I guess we could say yesterday's report was off by 100%, but let's not go crazy. 0.4% is still too many, but it's still not as bad as it could be with all the cert vendor break-ins that have gone on recently.
Wow! Didn't know this still happened!
So how do you go about matching one of the keys that you guessed and a specific users session? What's more, how do you do that before the key changes? I can guess a password is "fishmonkeywrinkles", but without a matching account that wont do much good.
"Have you ever thought about just turning off the TV, sitting down with your kids, and hitting them?"
Pretty sure these guys care more about scaring people and publicizing it than having a practical use to the attack.
100-million-digit numbers? That's about what, about a 330-million-bit number? I haven't seen too many 40 MiB public keys. Even the product of two 4096-bit numbers is only three thousand digits.
Site seems slashdotted, down or whatever.
Was there anything new over articele from arstechnica?
http://arstechnica.com/business/news/2012/02/crypto-shocker-four-of-every-1000-public-keys-provide-no-security.ars
What I would like to know is: Why does this happen? How do these bad keys get generated? Why so many of them?

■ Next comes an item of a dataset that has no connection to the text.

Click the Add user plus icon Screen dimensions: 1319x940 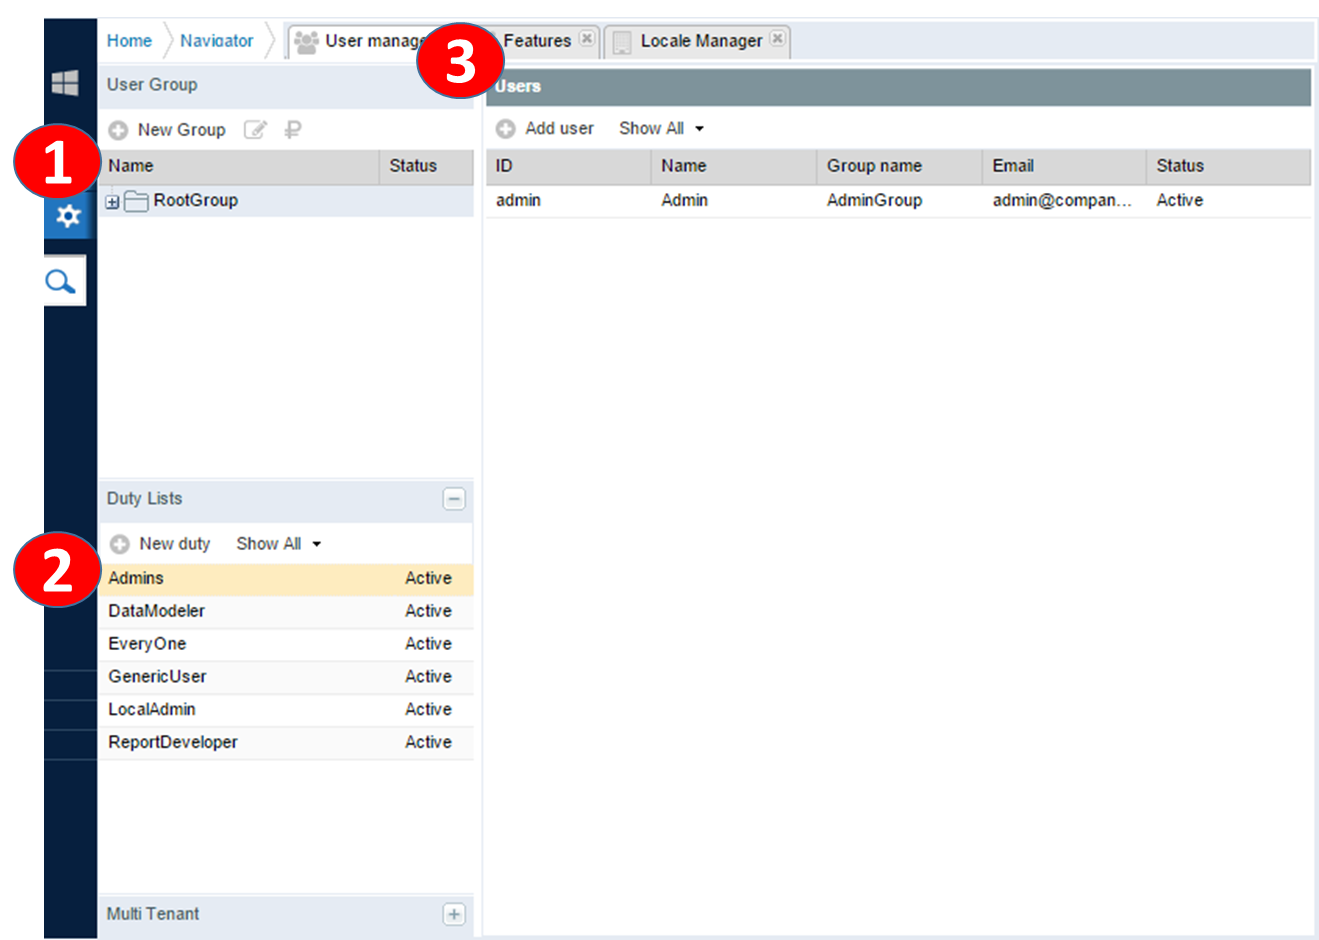coord(506,129)
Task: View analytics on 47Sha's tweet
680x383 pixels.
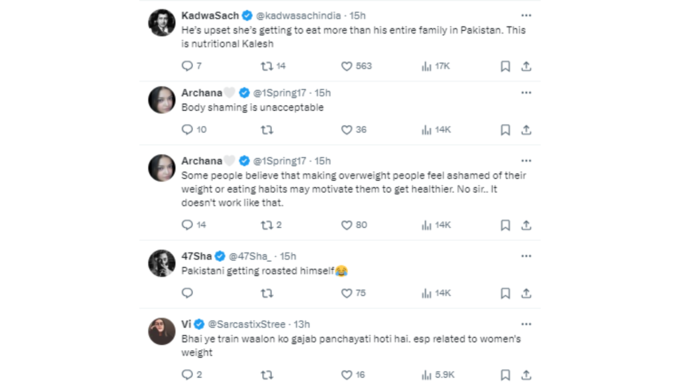Action: 436,293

Please correct me if I got my facts wrong.
This was posted just 19 hours ago... it's still visible on my version of Slashdot's front page.

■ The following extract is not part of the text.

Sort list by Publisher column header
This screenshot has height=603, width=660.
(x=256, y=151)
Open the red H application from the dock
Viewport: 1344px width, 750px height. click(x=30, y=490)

Or you could read the article, where they say that there's no need to panic, and criticize the New York Times for freaking out about it.
I can guess a password is "fishmonkeywrinkles"
Sonovabitch.
Now I have to change my password.
FTA:
For the system to provide security, however, it is essential that the secret prime numbers be generated randomly. The researchers discovered that in a small but significant number of cases, the random number generation system failed to work correctly.
So it's the faulty implementations that we need to worry about. The foundation itself is still strong.
Quick! Everybody log in as "Anonymous Coward" before he changes it!
Are the bad Debian ssh keys taken into account?
http://digitaloffense.net/tools/debian-openssl/
So how do you go about matching one of the keys that you guessed and a specific users session? What's more, how do you do that before the key changes? I can guess a password is "fishmonkeywrinkles", but without a matching account that wont do much good.
The keys in question are the 'permanent' ones that are used to establish the (supposedly) secure user sessions. The authors are saying that it is possible to factor the RSA public key and arrive at the private key. Once you have the private key you can do do a man-in-the-middle attack and pretend to be the server.
Furthermore, all user sessions can be recorded and decrypted after-the-fact since each session is encrypted with the (now compromised) private/public key pair. (Except if you're using SSL/TLS in ephemeral mode to provide perfect forward security--which hardly anyone does.)
So two possible attacks are: (1) do a MITM for specific connections, and (2) record everything you can and decrypt later at your leisure.
How many of the keys are still the old insecure Debian OpenSSL disaster keys?
I think few people use the SSL keys on the home router/firewall for anything other than local administration of their firewall so it doesn't really matter if the SSL can be broken, no one is watching and no one cares.
Even if the few people that actually used their home router/firewall to encrypt data sent over the public internet have hackable encrypted sessions, it's pretty unlikely that an attacker is watching their packets on the off chance that they have a hackable key when there are far easier and more common vulnerabilities to exploit when the attacker has access to your network packets (like firesheep style session stealing).
Both research teams claim 27000 factored keys. The difference seems to be in how they count the number of active certificates.
I wonder if these keys came as the result of the massive debian packaging screwup of openssh?
http://lists.debian.org/debian-security-announce/2008/msg00152.html
An official "Woot!" to Alex, Nadia and Michigan. Sorry you were scooped, but it sounds like you've actually identified the underlying problem.
As Nietsche famously said, "If you stare too long into the Abyss, 1d4 Tanar'ri of random type will attack you."
99.8%
Isn't this the same as saying 1 of every 500 keys is not secure? Doesn't sound secure to me.